= Beginning of Section =
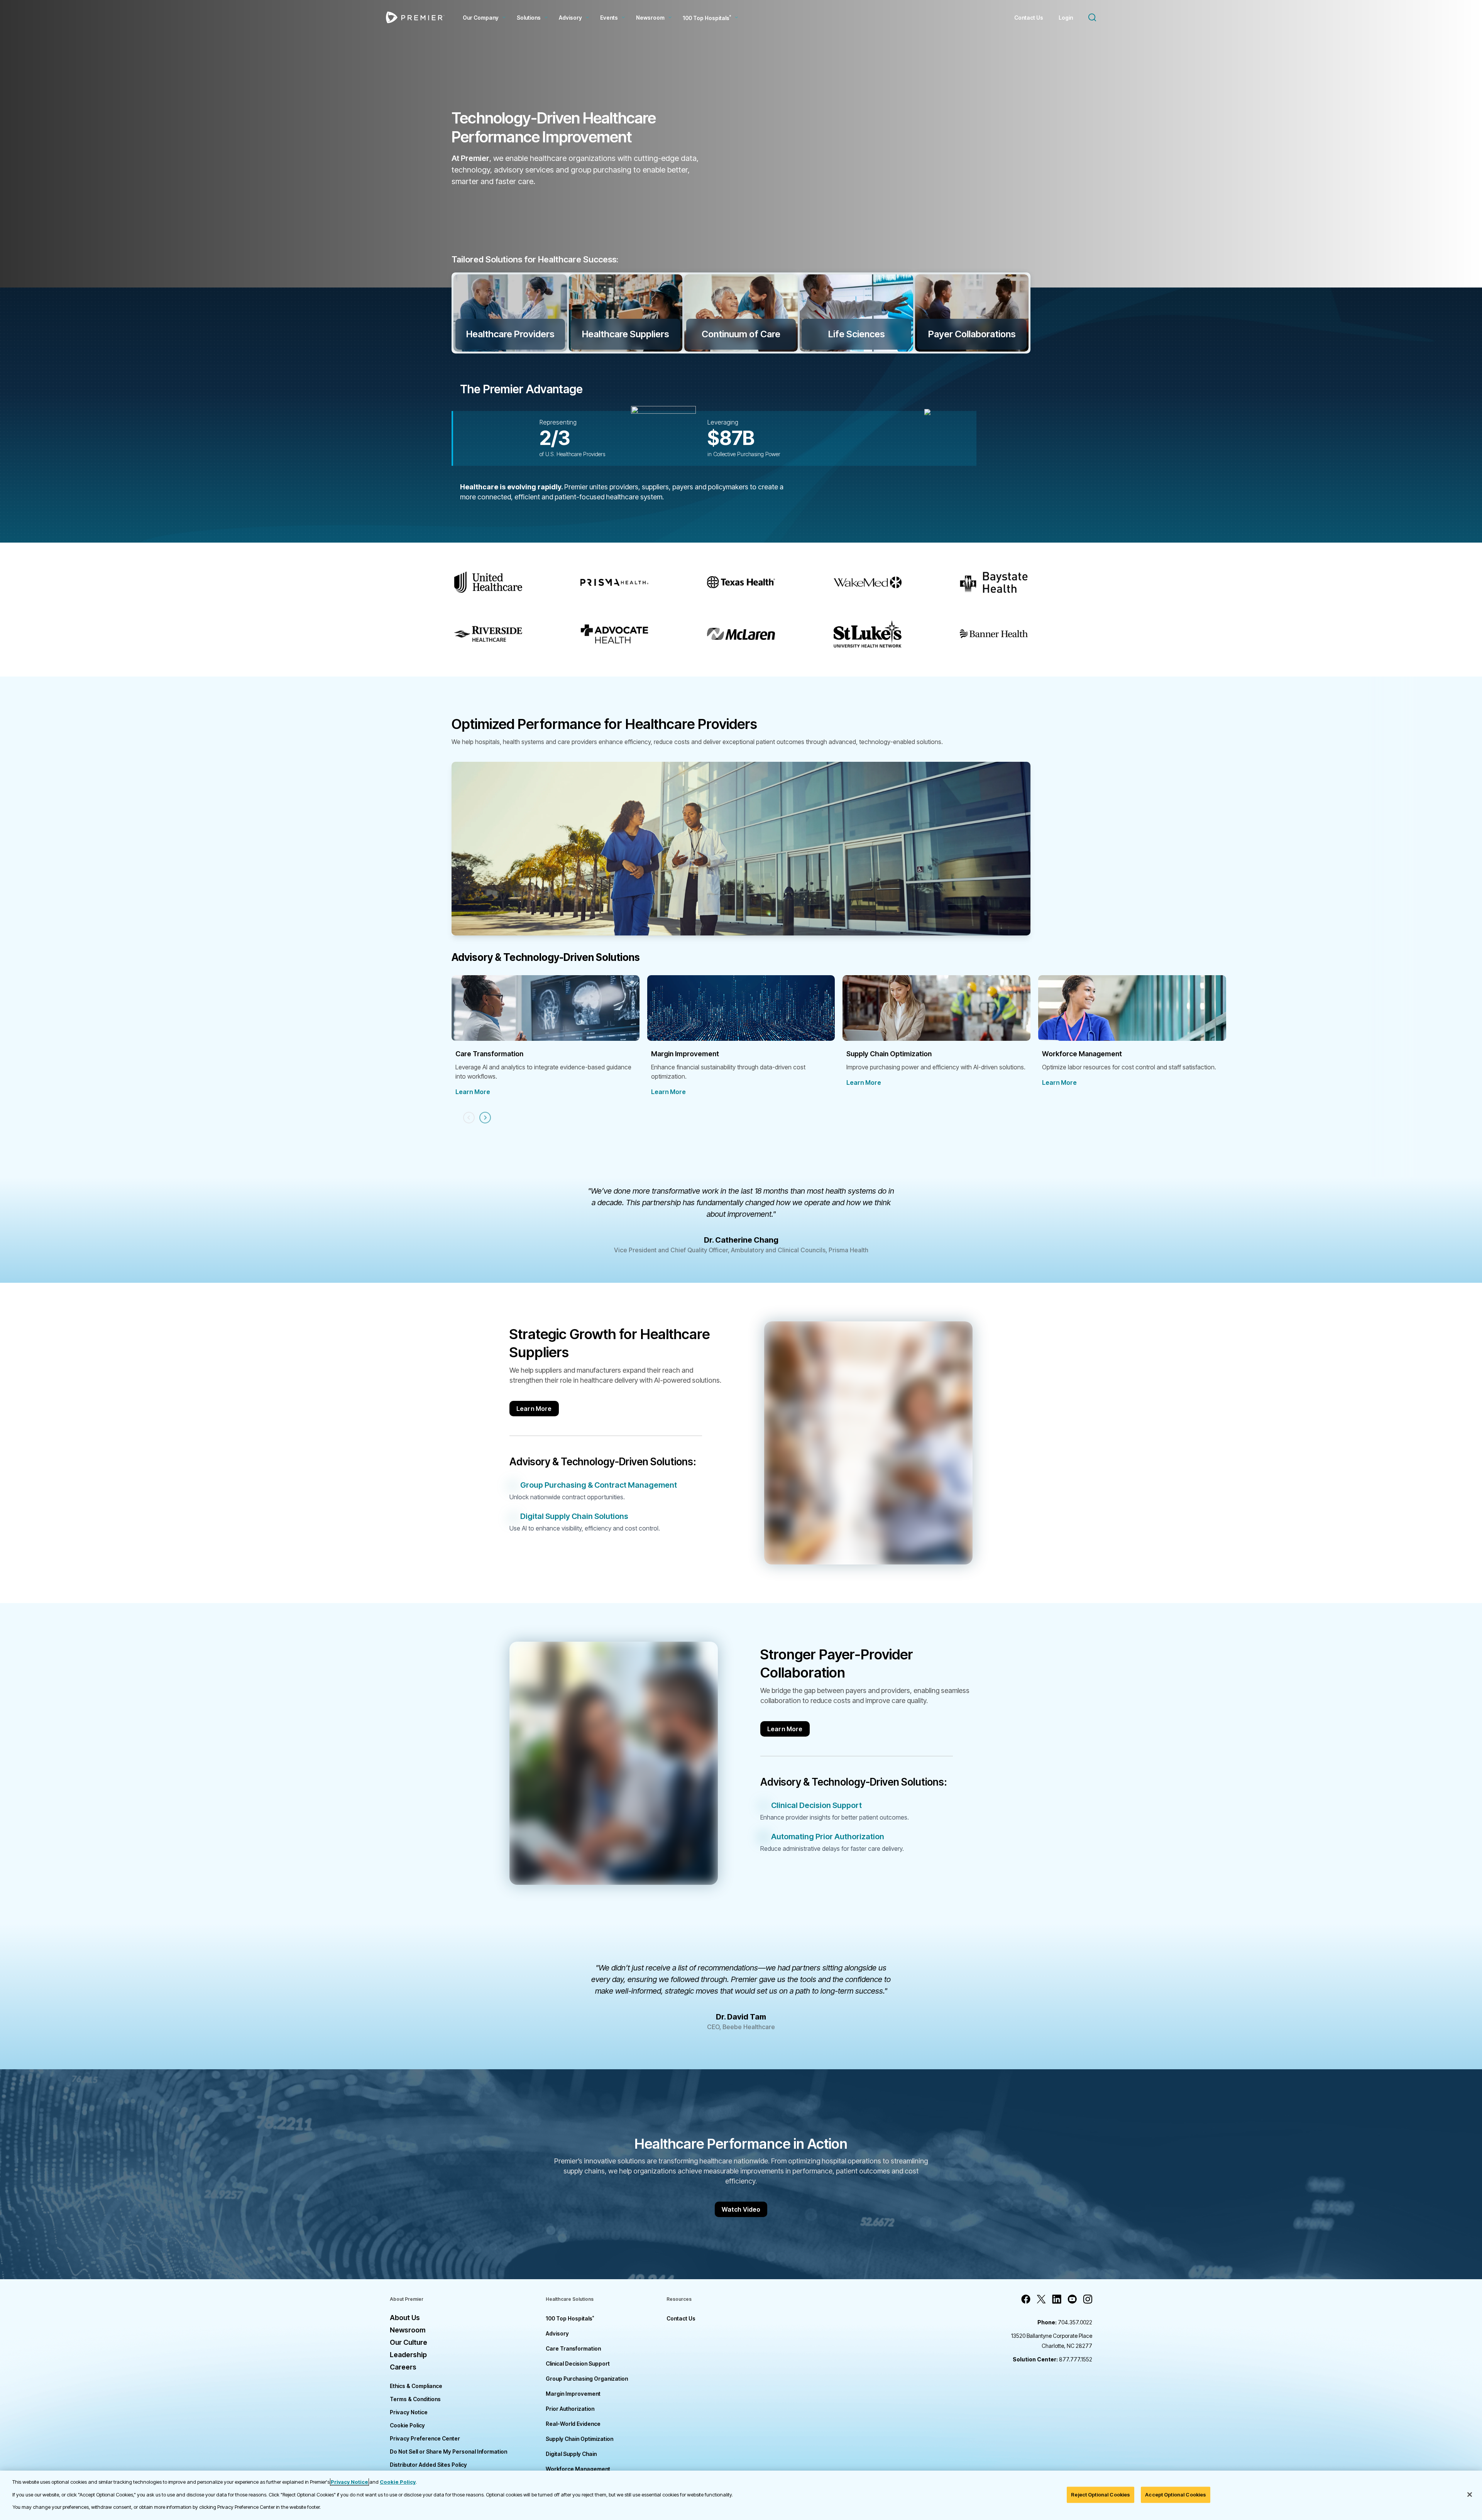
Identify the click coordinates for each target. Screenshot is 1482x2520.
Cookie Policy (407, 2425)
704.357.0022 (1064, 2322)
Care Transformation (573, 2348)
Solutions (529, 17)
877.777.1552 (1052, 2359)
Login (1066, 17)
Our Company (481, 17)
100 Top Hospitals (570, 2318)
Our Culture (408, 2342)
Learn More (472, 1092)
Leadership (408, 2355)
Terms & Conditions (415, 2399)
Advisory (570, 17)
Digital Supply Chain (571, 2454)
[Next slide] (485, 1117)
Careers (403, 2367)
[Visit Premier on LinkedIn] (1056, 2299)
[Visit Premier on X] (1041, 2299)
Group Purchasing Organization (587, 2378)
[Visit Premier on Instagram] (1087, 2299)
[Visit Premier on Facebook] (1025, 2299)
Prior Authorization (570, 2408)
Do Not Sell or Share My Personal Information (448, 2451)
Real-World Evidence (573, 2423)
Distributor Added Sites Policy (428, 2464)
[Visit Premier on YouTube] (1072, 2299)
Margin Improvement (573, 2393)
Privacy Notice (409, 2412)
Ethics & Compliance (416, 2386)
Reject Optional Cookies (1100, 2494)
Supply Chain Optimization (579, 2438)
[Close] (1469, 2494)
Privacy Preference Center (425, 2438)
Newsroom (650, 17)
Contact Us (1028, 17)
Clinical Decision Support (578, 2363)
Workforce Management (578, 2469)
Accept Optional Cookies (1175, 2494)
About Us (405, 2318)
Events (609, 17)
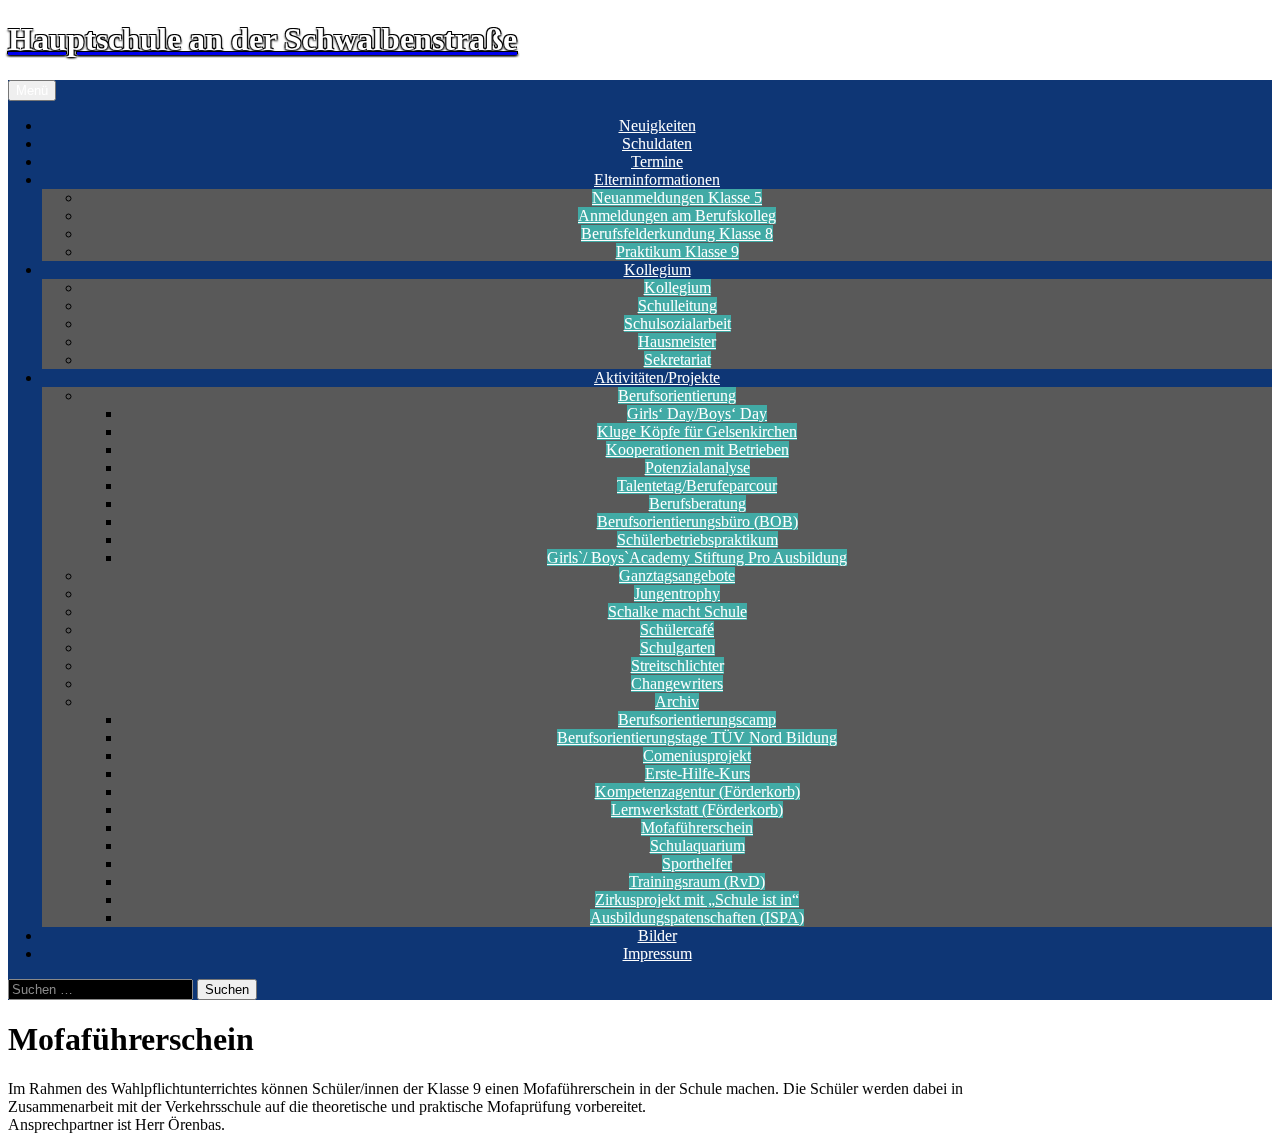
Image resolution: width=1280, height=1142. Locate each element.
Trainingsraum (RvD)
= End of Section =
Reproduce word for word the material above, beginning with the line that contains "Terms & Conditions (415, 2399)" and ending with the line that contains "Workforce Management (578, 2469)".

**Your solution:**
Terms & Conditions (415, 2399)
Advisory (570, 17)
Digital Supply Chain (571, 2454)
[Next slide] (485, 1117)
Careers (403, 2367)
[Visit Premier on LinkedIn] (1056, 2299)
[Visit Premier on X] (1041, 2299)
Group Purchasing Organization (587, 2378)
[Visit Premier on Instagram] (1087, 2299)
[Visit Premier on Facebook] (1025, 2299)
Prior Authorization (570, 2408)
Do Not Sell or Share My Personal Information (448, 2451)
Real-World Evidence (573, 2423)
Distributor Added Sites Policy (428, 2464)
[Visit Premier on YouTube] (1072, 2299)
Margin Improvement (573, 2393)
Privacy Notice (409, 2412)
Ethics & Compliance (416, 2386)
Reject Optional Cookies (1100, 2494)
Supply Chain Optimization (579, 2438)
[Close] (1469, 2494)
Privacy Preference Center (425, 2438)
Newsroom (650, 17)
Contact Us (1028, 17)
Clinical Decision Support (578, 2363)
Workforce Management (578, 2469)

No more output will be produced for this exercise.